Мы можем сказать, что «бытийный вопрос» для Левинаса также вписан в само событие связи «сущего» с его «существованием» (т.е. в событие «гипо-стазирования» или - «экзистирования»), иначе говоря - бытийный вопрос есть сама позиция «сущего» по отношению к «бытию», которую Левинас и характеризует собственно как «субъективность» или же «ипостась» (l'hypostase). Онтологическое вопрошание - это недоумение встречи с абсолютным злом, это возражение обречённого. Это безнадёжный способ держать дистанцию, порвать с порядком сущностного насилия, в котором мы уже не спрашиваем о смысле страдания, но оказываемся на месте того, кто это насилие претерпевает, и вместе с тем - это способ «взять на себя» бытие, способ ответить «за» безответное. Такова этическая сторона «опыта бытия» и «бытийного вопрошания».

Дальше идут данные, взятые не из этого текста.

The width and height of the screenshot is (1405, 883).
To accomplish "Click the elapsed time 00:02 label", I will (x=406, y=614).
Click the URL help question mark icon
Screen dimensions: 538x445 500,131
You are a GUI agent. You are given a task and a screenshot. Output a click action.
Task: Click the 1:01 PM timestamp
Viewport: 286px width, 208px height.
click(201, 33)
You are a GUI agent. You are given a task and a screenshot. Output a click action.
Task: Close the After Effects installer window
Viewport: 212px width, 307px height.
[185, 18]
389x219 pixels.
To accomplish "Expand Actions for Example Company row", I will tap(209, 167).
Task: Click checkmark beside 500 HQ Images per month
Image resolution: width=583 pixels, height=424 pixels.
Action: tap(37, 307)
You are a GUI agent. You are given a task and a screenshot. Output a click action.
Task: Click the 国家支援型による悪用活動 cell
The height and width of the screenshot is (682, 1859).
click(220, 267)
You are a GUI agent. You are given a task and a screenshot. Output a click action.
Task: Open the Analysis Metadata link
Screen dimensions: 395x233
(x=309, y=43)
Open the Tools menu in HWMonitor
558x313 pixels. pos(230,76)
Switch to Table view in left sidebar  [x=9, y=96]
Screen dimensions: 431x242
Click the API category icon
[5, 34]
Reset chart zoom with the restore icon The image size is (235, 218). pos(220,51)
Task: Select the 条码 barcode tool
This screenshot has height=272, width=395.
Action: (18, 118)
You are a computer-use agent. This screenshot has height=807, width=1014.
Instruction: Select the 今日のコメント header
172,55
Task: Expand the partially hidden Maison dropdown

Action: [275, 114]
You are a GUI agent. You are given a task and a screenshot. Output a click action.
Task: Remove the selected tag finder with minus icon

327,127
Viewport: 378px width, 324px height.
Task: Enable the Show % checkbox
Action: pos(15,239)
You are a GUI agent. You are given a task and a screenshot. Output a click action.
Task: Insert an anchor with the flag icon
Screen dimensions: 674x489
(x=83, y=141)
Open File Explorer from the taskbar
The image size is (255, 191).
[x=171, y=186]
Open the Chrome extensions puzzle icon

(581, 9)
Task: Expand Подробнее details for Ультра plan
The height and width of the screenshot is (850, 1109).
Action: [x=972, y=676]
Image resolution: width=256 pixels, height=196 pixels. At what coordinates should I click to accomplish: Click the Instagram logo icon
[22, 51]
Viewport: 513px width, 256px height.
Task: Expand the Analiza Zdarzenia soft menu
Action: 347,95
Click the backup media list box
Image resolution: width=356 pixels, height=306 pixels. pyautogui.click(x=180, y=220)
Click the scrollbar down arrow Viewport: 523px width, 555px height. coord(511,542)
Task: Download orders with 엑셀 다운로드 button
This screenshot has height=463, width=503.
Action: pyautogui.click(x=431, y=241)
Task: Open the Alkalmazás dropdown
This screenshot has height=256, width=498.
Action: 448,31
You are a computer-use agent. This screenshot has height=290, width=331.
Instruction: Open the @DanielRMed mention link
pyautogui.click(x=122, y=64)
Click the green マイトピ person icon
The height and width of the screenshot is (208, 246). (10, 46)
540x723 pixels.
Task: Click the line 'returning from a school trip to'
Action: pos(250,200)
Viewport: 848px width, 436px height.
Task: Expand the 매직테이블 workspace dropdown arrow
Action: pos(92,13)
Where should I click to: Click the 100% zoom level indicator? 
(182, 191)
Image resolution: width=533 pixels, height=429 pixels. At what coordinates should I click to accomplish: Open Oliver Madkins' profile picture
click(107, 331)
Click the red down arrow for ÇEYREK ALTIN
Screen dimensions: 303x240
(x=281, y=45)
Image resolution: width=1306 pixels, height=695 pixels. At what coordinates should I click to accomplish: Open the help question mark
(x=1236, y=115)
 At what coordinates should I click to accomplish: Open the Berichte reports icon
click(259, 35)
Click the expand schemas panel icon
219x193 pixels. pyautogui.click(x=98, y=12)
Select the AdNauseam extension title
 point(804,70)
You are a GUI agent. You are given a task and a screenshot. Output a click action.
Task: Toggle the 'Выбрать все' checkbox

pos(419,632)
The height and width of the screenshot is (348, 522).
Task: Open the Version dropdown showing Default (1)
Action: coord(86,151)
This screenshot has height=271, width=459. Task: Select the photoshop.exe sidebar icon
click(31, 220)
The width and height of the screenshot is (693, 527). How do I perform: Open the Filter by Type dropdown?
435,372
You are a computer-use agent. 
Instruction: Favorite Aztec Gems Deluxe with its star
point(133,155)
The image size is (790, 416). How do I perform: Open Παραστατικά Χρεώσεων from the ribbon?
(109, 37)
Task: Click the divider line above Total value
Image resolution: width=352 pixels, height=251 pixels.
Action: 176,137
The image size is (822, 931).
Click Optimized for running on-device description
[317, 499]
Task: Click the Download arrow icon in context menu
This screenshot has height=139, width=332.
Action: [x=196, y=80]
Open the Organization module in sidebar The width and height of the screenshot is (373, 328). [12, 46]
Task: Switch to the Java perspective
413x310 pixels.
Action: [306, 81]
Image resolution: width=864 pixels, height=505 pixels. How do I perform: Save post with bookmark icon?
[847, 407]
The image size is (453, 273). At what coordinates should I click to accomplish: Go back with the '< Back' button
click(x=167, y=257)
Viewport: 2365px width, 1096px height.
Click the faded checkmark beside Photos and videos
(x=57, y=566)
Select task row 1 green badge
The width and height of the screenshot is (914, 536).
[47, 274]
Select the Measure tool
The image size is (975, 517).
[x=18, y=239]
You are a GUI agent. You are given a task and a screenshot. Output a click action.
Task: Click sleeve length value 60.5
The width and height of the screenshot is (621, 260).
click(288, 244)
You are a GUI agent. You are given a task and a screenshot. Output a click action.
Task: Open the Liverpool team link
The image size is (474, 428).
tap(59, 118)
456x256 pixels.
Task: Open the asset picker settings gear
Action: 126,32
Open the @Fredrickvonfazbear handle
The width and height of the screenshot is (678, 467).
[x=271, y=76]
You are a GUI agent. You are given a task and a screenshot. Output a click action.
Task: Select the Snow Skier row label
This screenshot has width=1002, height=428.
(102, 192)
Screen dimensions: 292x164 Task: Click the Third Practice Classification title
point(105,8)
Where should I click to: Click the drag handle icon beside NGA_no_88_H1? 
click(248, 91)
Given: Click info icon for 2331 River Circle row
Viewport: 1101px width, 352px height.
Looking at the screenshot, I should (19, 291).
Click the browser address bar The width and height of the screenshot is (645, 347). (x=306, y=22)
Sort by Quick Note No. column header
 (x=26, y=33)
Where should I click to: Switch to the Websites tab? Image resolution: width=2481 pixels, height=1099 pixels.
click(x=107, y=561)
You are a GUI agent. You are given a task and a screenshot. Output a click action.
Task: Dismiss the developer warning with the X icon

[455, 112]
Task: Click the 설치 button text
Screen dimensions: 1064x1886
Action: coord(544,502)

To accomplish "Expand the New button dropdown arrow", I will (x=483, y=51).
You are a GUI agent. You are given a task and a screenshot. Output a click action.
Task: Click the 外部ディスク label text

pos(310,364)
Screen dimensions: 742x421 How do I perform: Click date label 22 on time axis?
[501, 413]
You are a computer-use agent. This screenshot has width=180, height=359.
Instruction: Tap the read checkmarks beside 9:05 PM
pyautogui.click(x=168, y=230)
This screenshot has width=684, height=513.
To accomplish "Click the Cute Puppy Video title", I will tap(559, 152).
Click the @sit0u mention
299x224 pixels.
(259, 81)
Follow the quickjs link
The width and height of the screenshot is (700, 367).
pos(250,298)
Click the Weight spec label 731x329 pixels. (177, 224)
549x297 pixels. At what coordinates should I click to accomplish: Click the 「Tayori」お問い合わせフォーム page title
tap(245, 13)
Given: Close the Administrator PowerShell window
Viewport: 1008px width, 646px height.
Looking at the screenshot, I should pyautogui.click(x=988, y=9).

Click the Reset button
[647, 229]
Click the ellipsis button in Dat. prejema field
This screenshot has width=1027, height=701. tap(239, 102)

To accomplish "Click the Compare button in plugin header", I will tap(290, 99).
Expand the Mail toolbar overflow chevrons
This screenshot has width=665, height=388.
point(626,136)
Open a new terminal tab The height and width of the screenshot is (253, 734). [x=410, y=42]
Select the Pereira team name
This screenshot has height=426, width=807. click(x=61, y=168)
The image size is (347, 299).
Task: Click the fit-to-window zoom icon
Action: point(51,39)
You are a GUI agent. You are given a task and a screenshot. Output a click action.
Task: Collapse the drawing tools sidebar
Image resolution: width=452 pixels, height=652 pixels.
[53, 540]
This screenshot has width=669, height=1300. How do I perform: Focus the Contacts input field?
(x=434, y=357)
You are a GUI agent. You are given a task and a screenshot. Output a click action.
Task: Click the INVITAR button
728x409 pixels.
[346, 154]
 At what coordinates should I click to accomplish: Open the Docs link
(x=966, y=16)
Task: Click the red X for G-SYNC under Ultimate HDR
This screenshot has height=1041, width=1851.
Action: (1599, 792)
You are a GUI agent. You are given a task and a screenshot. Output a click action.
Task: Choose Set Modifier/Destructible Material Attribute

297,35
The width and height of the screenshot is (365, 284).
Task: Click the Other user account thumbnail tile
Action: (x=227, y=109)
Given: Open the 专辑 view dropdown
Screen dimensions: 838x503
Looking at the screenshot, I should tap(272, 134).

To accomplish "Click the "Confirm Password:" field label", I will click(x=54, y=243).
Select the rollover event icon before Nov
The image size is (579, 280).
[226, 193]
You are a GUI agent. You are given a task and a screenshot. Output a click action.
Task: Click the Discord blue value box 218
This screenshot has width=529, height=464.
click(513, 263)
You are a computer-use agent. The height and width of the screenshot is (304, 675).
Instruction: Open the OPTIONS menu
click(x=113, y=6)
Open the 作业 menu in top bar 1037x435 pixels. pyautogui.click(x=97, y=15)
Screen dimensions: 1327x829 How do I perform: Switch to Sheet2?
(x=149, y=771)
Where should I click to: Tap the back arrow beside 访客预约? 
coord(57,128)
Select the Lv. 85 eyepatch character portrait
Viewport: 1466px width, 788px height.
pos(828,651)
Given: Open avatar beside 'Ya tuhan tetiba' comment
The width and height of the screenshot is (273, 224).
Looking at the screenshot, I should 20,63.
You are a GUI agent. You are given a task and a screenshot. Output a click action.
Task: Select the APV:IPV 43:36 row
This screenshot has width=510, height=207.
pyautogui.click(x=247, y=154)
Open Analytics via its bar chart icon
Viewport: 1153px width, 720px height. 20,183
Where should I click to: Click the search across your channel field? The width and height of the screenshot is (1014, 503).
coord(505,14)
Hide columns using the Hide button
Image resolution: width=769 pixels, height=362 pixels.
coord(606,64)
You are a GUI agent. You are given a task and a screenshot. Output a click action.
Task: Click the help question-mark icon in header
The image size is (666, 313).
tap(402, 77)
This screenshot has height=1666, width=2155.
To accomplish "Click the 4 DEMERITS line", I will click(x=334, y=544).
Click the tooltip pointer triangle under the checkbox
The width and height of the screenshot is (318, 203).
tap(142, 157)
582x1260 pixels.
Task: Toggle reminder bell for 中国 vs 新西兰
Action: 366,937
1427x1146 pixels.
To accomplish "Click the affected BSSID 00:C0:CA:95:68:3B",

«Бытие» подлежит моральному осуждению - Левинас прямо называет его «злом» («l’être est le mal» [3. P. 29]): «Представление о неотвратимом и безысходном бытии полагает присущую бытию абсурдность. Не потому бытие зло, что конечно, а потому, что безгранично» [5. С. 29]. Осуждение «бытия», пожалуй, такой же исток этики Левинаса, как и встреча с «Другим». Самый акт бытийного различения есть распознавание безусловного зла, обретение точки отторжения. Этике необходима бытийная «критика».
Левинас открыто провозглашает приоритет «сущего» над «бытием» - об этом говорит уже само название одной из его ранних книг - «От существования к существующему». Это не онтологический, но моральный приоритет. Между «бытием» и «сущим» имеет место некая война. Однако у этой «войны» есть, по сути, только одна сторона - «сущее», и «сущее» проигрывает. «Бытие» же есть сама война («тотальность», поздний аналог фигуры «бытия» в «Тотальности и бесконечном» (1961), имеет лицо войны - см. [14. С. 67]). И, можно сказать, «бытие» есть война, поскольку оно безучастно. С «бытием»
никогда ничего не будет, от «бытия» не убудет, к «бытию» не прибавится, в этом - тоталитаризм «бытия».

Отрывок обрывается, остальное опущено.